У Алины на лице девятибалльный шторм. Она тычет своим сухоньким пальцем в экран, монитор пошатывается, но пока стоит.
- И это после того, как я ради вас расчленила Фельцмана! – восклицает она трагически. Негодование бушует в ней, и пепел загубленной надежды стучит в ее сердце.
- Он дает на два филиала! Два!
Я смотрю на мерцающий экселевский файл и соглашаюсь, что – да, два. Но я неисправимый филолог, я не могу вместить в свой ум таких понятий, когда пишется одно, а подразумевается другое. А если на меня кричать или шипеть, то я вообще ничего не могу вместить в свой ум.

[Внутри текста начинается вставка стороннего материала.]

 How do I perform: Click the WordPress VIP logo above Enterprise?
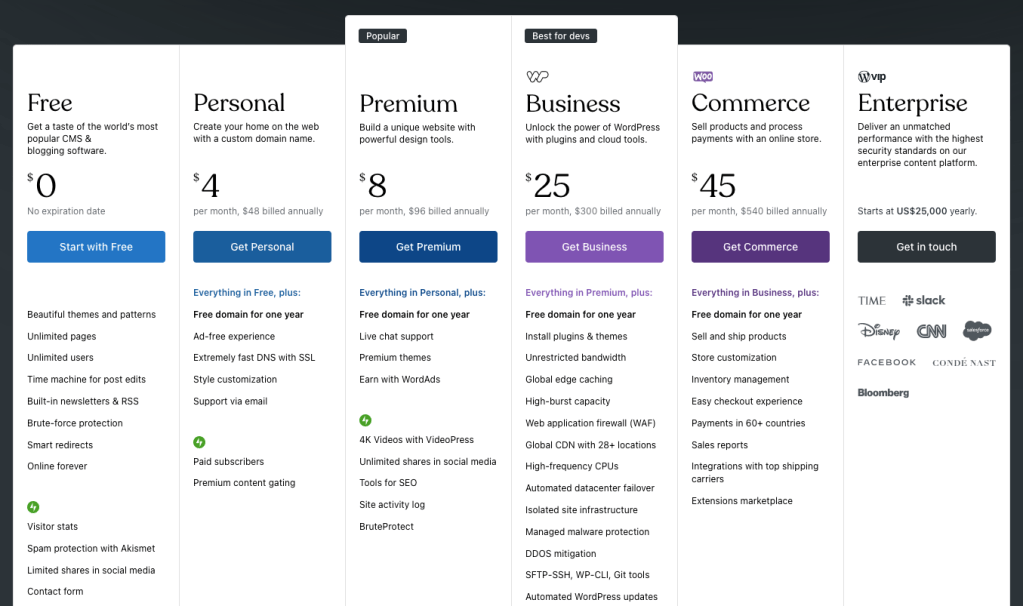(871, 77)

Разговаривать с Алиной – это как катить под откос бочку с динамитом. Сначала все спокойно, а потом – ба-бах! Алина мечтает о заслуженном отдыхе – так она говорит несколько раз в день, но отдых недостижим, как мираж в пустыне, поскольку ей некому передать финансовые заботы. Не мне же, в самом деле.
- Учитесь уже! – говорит она замученно. – Когда я отсюда свалю – никто не поможет!
Мне жаль беднягу Фельцмана, которого бухгалтерский гений Алины разнес по двум частям приходного файла. Жаль своей головы, никак не приспособленной к финансам, и своей способности к иностранным языкам. Я сама порой чувствую себя, как Фельцман: часть меня – здесь, за столом с калькулятором, а еще часть – не пойми где, то ли в прошлом, то ли в неясном будущем.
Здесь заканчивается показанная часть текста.